WORK INSTRUCTIONS:
Render the lines as a numbered list, starting with the line that contains "is (450, 800)." and running through the last line, with both ends included and blank lines dropped. Leave out the pictures.

——————

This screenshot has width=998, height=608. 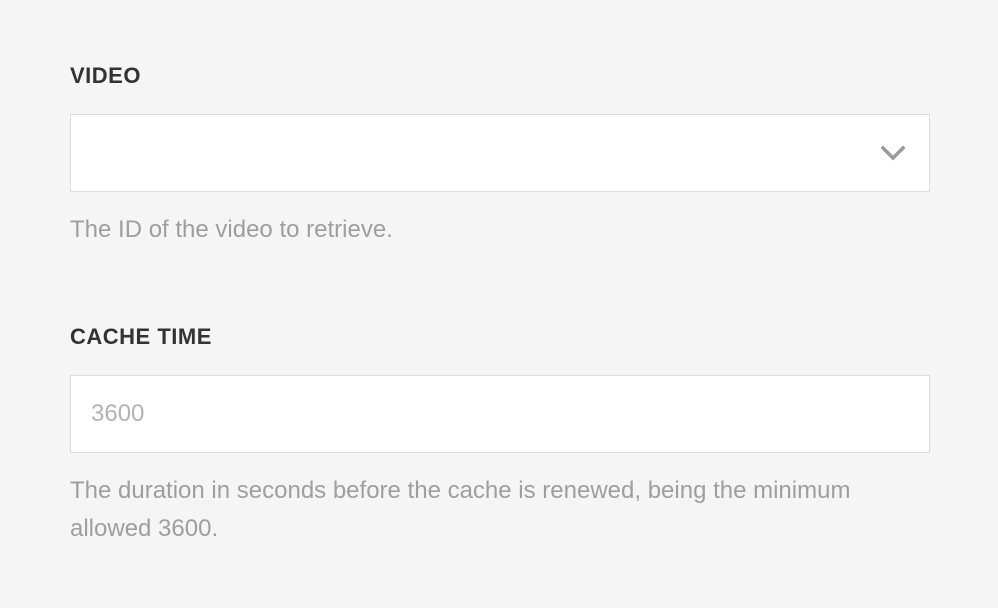 What do you see at coordinates (232, 230) in the screenshot?
I see `video-help-text: The ID of the video to retrieve.` at bounding box center [232, 230].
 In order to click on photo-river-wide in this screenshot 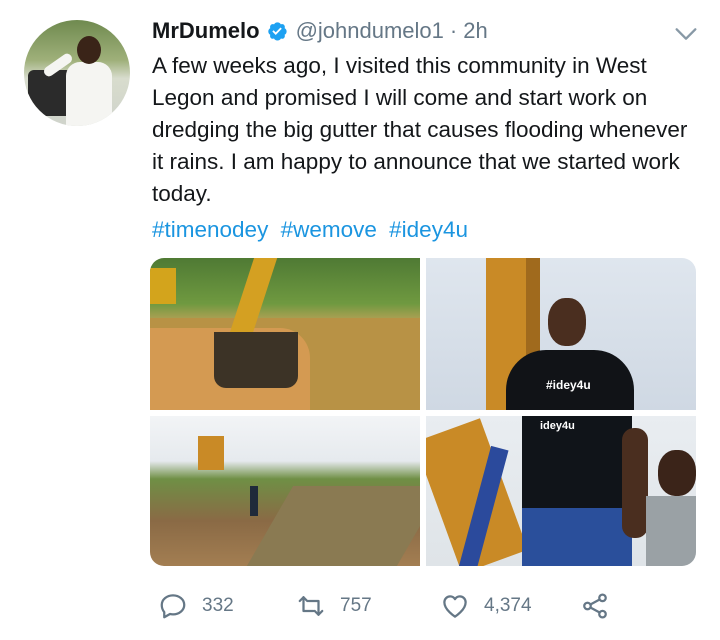, I will do `click(285, 491)`.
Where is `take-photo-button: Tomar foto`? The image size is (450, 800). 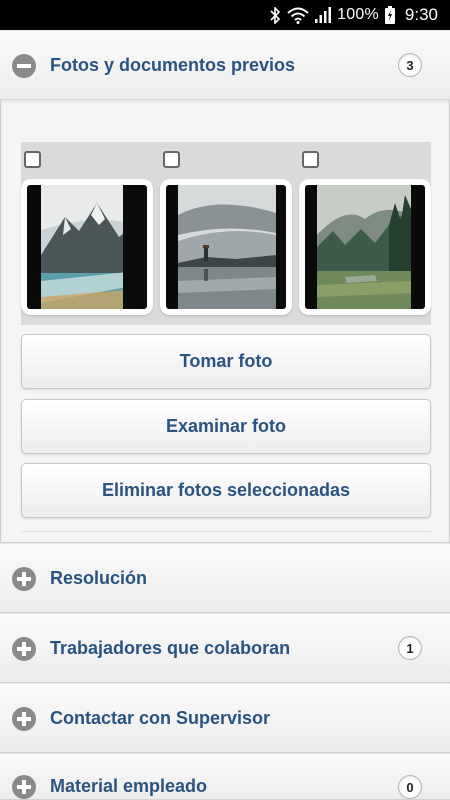
take-photo-button: Tomar foto is located at coordinates (226, 362).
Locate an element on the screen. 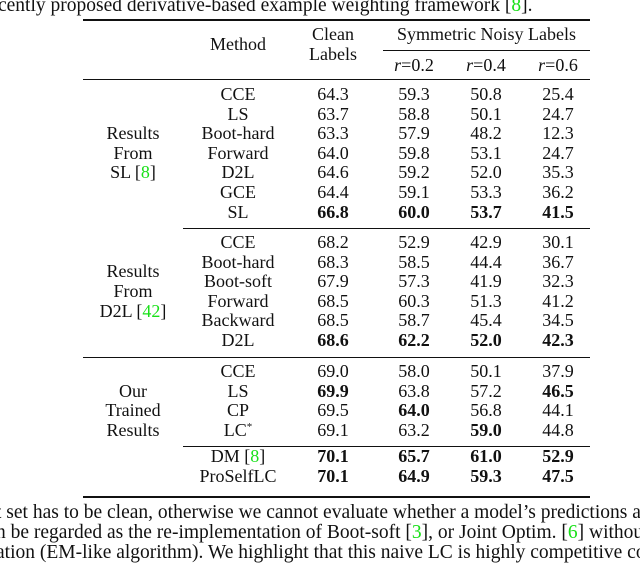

——————

WRITTEN REPLY:
1. Where is `take-photo-button: Tomar foto`? The image size is (450, 800). 
2. take-photo-button: Tomar foto is located at coordinates (226, 362).
3. Locate an element on the screen. 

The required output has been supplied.